**THE TASK**: State, as a number alone, how many lines of the data contain the string "sidebar".
◇ ◇ ◇ ◇ ◇
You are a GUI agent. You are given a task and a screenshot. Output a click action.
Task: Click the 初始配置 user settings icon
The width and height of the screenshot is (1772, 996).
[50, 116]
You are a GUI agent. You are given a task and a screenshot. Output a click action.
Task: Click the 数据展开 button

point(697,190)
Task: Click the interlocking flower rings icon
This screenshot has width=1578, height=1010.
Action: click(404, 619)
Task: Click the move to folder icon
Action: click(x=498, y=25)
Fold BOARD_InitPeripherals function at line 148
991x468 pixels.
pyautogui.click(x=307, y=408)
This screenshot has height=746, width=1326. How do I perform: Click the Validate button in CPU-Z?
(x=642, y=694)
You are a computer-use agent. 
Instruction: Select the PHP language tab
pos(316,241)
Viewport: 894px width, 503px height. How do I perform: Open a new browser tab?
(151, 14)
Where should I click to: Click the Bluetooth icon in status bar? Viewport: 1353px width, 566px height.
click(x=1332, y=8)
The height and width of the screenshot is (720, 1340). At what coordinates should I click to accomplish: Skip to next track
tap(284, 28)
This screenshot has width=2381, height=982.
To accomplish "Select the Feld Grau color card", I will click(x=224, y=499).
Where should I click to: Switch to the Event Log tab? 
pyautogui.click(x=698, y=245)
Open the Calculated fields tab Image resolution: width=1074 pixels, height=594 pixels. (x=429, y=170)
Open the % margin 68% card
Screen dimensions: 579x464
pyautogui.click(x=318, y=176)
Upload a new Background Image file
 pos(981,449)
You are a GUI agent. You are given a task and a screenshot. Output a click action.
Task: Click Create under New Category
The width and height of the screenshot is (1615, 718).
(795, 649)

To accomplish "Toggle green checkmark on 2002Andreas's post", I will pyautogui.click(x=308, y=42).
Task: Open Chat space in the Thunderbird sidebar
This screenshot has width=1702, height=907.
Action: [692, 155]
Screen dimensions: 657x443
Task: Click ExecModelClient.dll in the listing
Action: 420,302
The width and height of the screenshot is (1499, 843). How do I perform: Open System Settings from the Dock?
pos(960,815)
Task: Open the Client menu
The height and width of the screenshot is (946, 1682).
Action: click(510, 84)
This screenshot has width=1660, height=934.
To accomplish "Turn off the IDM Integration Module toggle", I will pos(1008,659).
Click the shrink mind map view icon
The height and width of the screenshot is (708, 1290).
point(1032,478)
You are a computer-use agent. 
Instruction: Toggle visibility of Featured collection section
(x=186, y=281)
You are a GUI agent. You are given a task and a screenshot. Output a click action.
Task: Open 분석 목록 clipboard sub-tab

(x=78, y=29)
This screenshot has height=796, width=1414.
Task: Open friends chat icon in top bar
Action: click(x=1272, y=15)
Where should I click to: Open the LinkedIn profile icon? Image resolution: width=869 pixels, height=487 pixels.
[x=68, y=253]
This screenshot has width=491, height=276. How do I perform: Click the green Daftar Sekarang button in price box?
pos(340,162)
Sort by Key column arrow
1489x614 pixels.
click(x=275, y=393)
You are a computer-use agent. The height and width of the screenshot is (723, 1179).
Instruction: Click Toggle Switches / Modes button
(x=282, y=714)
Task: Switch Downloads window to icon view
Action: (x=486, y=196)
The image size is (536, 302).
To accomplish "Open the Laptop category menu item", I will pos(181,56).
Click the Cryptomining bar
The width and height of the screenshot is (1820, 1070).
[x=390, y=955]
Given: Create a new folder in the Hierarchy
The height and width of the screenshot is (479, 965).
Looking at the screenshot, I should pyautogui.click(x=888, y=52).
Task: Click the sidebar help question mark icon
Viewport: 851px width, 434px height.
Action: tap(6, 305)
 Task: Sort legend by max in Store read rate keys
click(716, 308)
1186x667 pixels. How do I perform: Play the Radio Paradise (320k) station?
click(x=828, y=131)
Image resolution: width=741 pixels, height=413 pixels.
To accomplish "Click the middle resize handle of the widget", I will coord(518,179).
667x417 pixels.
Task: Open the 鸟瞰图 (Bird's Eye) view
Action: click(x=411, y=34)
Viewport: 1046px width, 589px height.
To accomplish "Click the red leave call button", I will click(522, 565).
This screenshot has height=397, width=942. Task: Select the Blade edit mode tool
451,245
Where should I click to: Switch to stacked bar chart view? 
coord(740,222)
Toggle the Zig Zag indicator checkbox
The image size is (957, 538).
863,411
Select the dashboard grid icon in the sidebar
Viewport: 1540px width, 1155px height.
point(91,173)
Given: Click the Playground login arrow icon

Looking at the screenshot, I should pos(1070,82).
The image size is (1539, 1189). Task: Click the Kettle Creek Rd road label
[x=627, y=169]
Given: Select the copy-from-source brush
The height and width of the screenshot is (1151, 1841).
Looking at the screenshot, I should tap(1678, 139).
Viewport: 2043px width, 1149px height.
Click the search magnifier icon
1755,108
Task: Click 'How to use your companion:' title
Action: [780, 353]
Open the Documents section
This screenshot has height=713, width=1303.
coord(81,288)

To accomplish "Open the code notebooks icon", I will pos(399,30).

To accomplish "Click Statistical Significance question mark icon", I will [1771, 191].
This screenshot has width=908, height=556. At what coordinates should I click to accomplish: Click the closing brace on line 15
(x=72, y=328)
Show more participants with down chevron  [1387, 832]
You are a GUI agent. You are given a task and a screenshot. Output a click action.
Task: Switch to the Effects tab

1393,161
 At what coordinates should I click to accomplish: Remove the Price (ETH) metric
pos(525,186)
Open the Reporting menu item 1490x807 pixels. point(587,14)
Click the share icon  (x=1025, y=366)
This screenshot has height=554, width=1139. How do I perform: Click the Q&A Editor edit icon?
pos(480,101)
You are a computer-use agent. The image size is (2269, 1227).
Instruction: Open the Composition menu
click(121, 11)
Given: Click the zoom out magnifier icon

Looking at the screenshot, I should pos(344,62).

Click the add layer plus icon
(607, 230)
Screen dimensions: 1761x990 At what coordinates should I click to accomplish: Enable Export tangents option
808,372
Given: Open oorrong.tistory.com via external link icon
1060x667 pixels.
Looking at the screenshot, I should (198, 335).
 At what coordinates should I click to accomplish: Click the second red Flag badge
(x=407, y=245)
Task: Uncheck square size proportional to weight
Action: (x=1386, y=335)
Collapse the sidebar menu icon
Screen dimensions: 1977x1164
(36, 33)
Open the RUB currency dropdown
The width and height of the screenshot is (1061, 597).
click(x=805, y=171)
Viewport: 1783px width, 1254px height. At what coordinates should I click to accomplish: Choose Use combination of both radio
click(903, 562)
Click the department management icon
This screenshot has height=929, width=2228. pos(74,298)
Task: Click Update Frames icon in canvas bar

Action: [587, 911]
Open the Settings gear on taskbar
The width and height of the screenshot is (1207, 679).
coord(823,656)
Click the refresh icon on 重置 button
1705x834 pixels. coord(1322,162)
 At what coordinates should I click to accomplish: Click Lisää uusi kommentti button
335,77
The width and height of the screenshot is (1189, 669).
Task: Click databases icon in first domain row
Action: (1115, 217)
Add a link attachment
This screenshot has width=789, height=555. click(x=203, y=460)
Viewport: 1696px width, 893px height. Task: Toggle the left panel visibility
◇ ◇ ◇ ◇ ◇
**COMPLETED EXERCISE**: 4